Antropoceno no Espaço
Olá leitor!
Segue abaixo mais um interessante
artigo escrito pelo Sr. José
Monserrat Filho e postado pelo
companheiro André Mileski ontem (09/10) em seu no Blog Panorama Espacial.
Duda Falcão
Antropoceno no Espaço
“Hoje, infelizmente, a espécie humana tem um entendimento e um juízo inadequados
sobre o meio ambiente espacial, e essa questão precisa ser resolvida
antes que os
exploradores se tornem colonizadores da fronteira final.” Mark Williamson,
Space: the
Fragile Frontier, AIAA, 2006, p. 25 (1)
José Monserrat
Filho *
Antropoceno, nome dado à nova era geológica do Planeta Terra, pode
entrar em breve na Escala de Tempo Geológico oficial. Suas mudanças mais
cruciais ocorrem por obra de seus habitantes, os seres humanos. É isso o que a
caracteriza. Em grego, “antropo” significa homem e o sufixo “-ceno” exprime a
ideia de novo.
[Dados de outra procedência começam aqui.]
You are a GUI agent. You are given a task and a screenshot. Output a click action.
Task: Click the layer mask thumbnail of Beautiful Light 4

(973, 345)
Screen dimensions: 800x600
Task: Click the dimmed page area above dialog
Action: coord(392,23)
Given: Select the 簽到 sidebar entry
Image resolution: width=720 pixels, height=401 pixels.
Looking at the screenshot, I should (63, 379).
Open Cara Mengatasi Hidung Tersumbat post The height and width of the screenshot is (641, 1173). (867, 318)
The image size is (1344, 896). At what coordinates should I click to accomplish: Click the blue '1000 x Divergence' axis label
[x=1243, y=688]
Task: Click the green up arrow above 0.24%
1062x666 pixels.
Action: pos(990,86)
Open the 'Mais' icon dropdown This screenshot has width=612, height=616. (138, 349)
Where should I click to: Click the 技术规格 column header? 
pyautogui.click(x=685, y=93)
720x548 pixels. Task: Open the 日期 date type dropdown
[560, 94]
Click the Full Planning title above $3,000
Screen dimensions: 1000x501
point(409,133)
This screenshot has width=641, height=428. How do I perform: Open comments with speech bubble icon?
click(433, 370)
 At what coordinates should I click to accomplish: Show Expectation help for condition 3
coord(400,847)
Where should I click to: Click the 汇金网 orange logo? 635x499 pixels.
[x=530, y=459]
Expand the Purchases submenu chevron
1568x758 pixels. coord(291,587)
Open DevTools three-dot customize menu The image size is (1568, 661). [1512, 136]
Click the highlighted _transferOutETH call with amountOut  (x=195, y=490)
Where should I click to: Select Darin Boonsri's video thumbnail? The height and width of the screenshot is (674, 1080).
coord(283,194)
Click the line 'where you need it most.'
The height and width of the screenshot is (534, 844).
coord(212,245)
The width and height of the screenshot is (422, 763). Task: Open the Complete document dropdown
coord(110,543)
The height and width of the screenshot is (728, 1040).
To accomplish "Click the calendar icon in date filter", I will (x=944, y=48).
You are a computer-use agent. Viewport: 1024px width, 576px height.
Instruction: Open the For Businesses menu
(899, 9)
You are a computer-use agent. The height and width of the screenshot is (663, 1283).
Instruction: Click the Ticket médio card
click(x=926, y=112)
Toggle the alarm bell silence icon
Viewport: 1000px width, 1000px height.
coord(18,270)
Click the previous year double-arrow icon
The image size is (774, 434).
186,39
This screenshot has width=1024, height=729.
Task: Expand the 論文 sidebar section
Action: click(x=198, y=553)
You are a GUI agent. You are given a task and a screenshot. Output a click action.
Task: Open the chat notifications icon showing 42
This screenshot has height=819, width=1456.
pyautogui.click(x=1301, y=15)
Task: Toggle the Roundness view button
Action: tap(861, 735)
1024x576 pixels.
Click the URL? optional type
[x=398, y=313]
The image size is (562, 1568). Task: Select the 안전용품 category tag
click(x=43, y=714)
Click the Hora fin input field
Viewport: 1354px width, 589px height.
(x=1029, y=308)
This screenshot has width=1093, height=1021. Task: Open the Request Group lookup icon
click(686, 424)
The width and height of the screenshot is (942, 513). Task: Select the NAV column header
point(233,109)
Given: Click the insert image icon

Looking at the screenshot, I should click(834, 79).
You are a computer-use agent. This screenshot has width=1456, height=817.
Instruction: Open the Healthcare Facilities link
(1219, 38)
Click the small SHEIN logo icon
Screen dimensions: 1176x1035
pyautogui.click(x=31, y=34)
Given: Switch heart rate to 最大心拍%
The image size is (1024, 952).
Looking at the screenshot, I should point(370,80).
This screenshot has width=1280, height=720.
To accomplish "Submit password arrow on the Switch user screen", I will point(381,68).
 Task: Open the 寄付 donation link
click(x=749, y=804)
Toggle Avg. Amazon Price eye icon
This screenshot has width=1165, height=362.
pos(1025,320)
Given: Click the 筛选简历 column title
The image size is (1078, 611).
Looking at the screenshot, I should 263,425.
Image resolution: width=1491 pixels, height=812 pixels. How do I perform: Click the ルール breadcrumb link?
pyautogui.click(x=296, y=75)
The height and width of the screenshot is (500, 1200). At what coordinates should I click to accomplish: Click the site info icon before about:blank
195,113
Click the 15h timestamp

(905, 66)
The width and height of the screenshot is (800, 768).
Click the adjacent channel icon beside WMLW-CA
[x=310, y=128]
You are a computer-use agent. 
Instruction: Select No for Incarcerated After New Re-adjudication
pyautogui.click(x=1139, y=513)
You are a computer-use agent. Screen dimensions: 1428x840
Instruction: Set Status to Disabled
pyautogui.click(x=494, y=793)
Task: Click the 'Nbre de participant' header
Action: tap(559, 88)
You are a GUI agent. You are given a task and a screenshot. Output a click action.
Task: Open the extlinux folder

O problema, neste artigo, é saber até que ponto nós, os
terráqueos, levaremos o antropoceno para o espaço exterior – o que já pode
estar acontecendo.
“O fim do século XX e início do século XXI são palco
de transformação sem precedente na história: inaugurou-se o Antropoceno, nova época geológica e humana em que o
meio ambiente deixa de ser estável, mero pano de fundo dos dramas humanos, para
tornar-se instável, questão central nas preocupações humanas, especialmente em
relação à sobrevivência no longo prazo. Mitigar a instabilidade ambiental é bem
comum global; requer concertação internacional com cessão parcial da soberania
dos Estados em prol de uma governança global mais efetiva”, frisam
Eduardo Viola e Larissa Basso, professores da Universidade de Brasília
(UnB), no artigo O Sistema Internacional do Antropoceno (2). Cabe destacar: a
busca é de uma governança global mais efetiva.
A Terra existe há 4,55 bilhões de anos. Finda sua era glacial, começa há
11,5 mil anos o Holoceno, etapa que propicia as condições climáticas
necessárias ao desenvolvimento do ser humano. A humanidade não só nasce como
expande as atividades agrícolas, a domesticação de animais e a construção de
cidades. As migrações se multiplicam pelo Planeta. O número de habitantes passa
de cinco milhões (menor que o da cidade do Rio de Janeiro) para os sete bilhões
atuais – um aumento de 1400 vezes. (3)
A densidade populacional e econômica atinge níveis elevadíssimos. Cientistas
consideram que as ações antrópicas com efeitos degradantes já ultrapassam os
limites do Planeta. A economia e o consumo crescem em demasia, devastando os
recursos naturais. As sobras do consumo se transformam em montanhas de lixo, rios
de esgoto e correntes de resíduos poluentes. Cerca de 60 bilhões de animais são
mortos por ano para alimentar os sete bilhões de pessoas – número que
pode chegar a 10 bilhões até 2050 (4), dentro de 34 anos, portanto. Cerca de 30
mil espécies são extintas a cada ano. A biodiversidade da Terra vem sendo
drasticamente reduzida.
A humanidade é a primeira espécie na história da vida na Terra a se tornar
uma força geofísica destruidora, diz o biólogo americano Edward O. Wilson
(1929-). Nos últimos 60 anos, com o crescimento do PIB mundial e com os
recursos naturais sendo canalizados para o consumo ilimitado dos seres humanos,
a indústria passou a explorar exponencialmente todos os ecossistemas do
Planeta. O chamado “progresso humano” tem gerado o “regresso ambiental”.(5)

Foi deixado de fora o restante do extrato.